Among the entries below, only the lines starting at the one with "Tick the Cost centers checkbox" and ending at the one with "Screen dimensions: 509x285", both included, are to be printed exactly.

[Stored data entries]
"""

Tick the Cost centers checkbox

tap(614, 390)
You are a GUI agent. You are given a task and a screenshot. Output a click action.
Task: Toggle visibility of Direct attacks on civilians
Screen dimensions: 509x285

"""
"""

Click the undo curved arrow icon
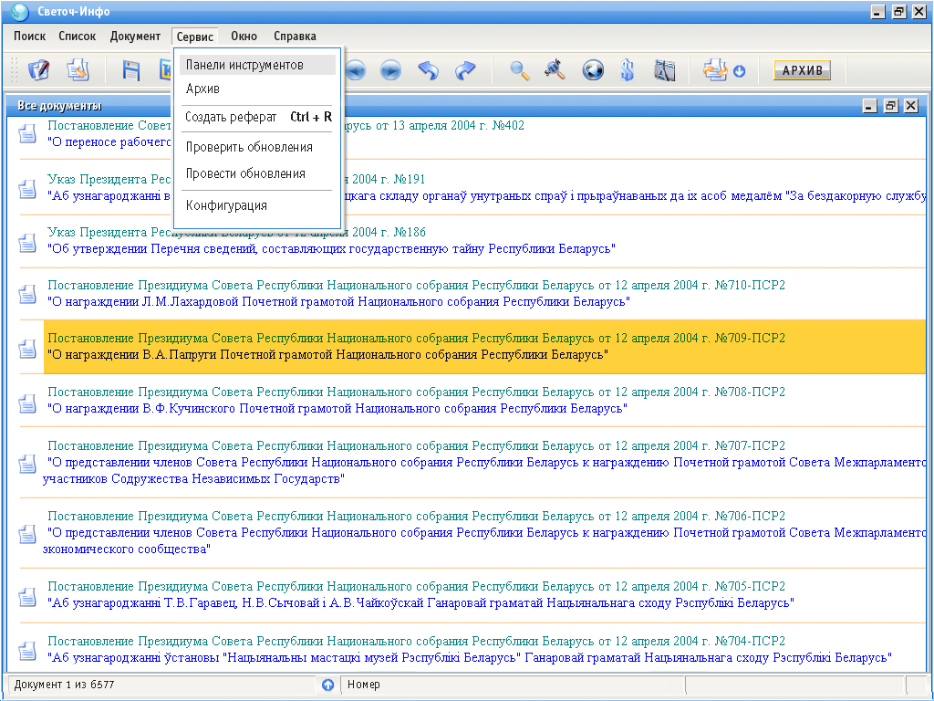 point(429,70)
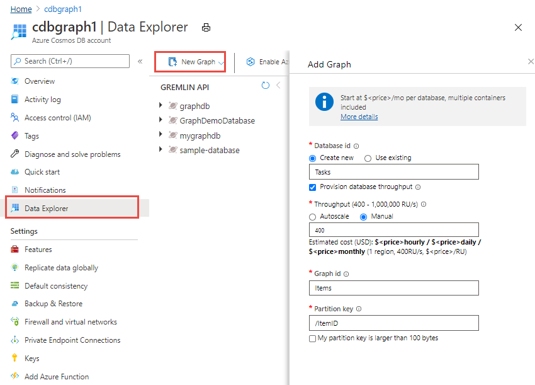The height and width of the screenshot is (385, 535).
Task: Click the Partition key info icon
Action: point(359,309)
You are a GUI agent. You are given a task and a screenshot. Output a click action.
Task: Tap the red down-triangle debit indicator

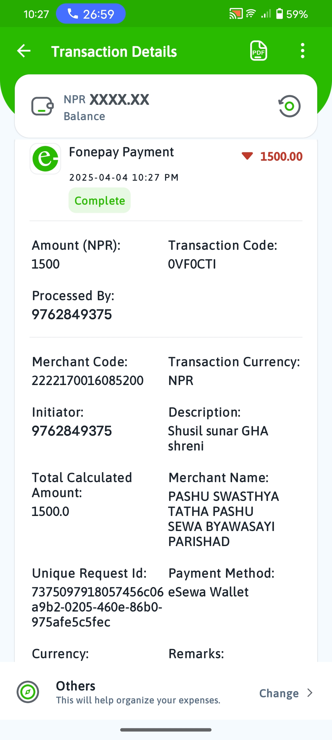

"""

= Answer to the problem =
Tick the Cost centers checkbox

tap(614, 390)
You are a GUI agent. You are given a task and a screenshot. Output a click action.
Task: Toggle visibility of Direct attacks on civilians
Screen dimensions: 509x285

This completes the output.